Stated goal:
Copy out every line of the entries below, keeping each one the same as it appears.

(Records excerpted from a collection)
━━━━━━━━━━━━━━━━━━━━━━━━━━━━━━

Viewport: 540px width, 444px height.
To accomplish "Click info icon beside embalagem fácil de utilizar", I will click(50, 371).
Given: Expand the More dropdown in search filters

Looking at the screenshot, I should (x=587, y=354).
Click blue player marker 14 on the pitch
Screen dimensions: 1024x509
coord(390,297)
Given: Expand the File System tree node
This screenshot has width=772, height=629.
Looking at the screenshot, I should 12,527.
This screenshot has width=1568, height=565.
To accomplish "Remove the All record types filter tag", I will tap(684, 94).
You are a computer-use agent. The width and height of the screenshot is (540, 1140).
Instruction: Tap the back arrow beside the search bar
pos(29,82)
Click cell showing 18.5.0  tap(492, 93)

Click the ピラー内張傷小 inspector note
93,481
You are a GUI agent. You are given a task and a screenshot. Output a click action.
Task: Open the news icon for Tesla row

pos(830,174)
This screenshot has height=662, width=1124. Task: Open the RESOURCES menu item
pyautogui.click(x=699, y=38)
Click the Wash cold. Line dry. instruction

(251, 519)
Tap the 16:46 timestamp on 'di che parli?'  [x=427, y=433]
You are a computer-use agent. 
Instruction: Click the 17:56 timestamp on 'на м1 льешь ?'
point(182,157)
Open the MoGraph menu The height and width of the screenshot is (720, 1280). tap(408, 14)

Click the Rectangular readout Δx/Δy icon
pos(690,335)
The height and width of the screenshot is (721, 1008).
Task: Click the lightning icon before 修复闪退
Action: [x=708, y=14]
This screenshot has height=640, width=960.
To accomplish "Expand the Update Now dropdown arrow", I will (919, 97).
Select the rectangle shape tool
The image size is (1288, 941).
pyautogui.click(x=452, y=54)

━━━━━━━━━━━━━━━━━━━━━━━━━━━━━━

Solution below:
Viewport: 540px width, 444px height.
To accomplish "Click info icon beside embalagem fácil de utilizar", I will click(50, 371).
Given: Expand the More dropdown in search filters

Looking at the screenshot, I should (x=587, y=354).
Click blue player marker 14 on the pitch
Screen dimensions: 1024x509
coord(390,297)
Given: Expand the File System tree node
This screenshot has width=772, height=629.
Looking at the screenshot, I should 12,527.
This screenshot has width=1568, height=565.
To accomplish "Remove the All record types filter tag", I will tap(684, 94).
You are a computer-use agent. The width and height of the screenshot is (540, 1140).
Instruction: Tap the back arrow beside the search bar
pos(29,82)
Click cell showing 18.5.0  tap(492, 93)

Click the ピラー内張傷小 inspector note
93,481
You are a GUI agent. You are given a task and a screenshot. Output a click action.
Task: Open the news icon for Tesla row

pos(830,174)
This screenshot has height=662, width=1124. Task: Open the RESOURCES menu item
pyautogui.click(x=699, y=38)
Click the Wash cold. Line dry. instruction

(251, 519)
Tap the 16:46 timestamp on 'di che parli?'  [x=427, y=433]
You are a computer-use agent. 
Instruction: Click the 17:56 timestamp on 'на м1 льешь ?'
point(182,157)
Open the MoGraph menu The height and width of the screenshot is (720, 1280). tap(408, 14)

Click the Rectangular readout Δx/Δy icon
pos(690,335)
The height and width of the screenshot is (721, 1008).
Task: Click the lightning icon before 修复闪退
Action: [x=708, y=14]
This screenshot has height=640, width=960.
To accomplish "Expand the Update Now dropdown arrow", I will (919, 97).
Select the rectangle shape tool
The image size is (1288, 941).
pyautogui.click(x=452, y=54)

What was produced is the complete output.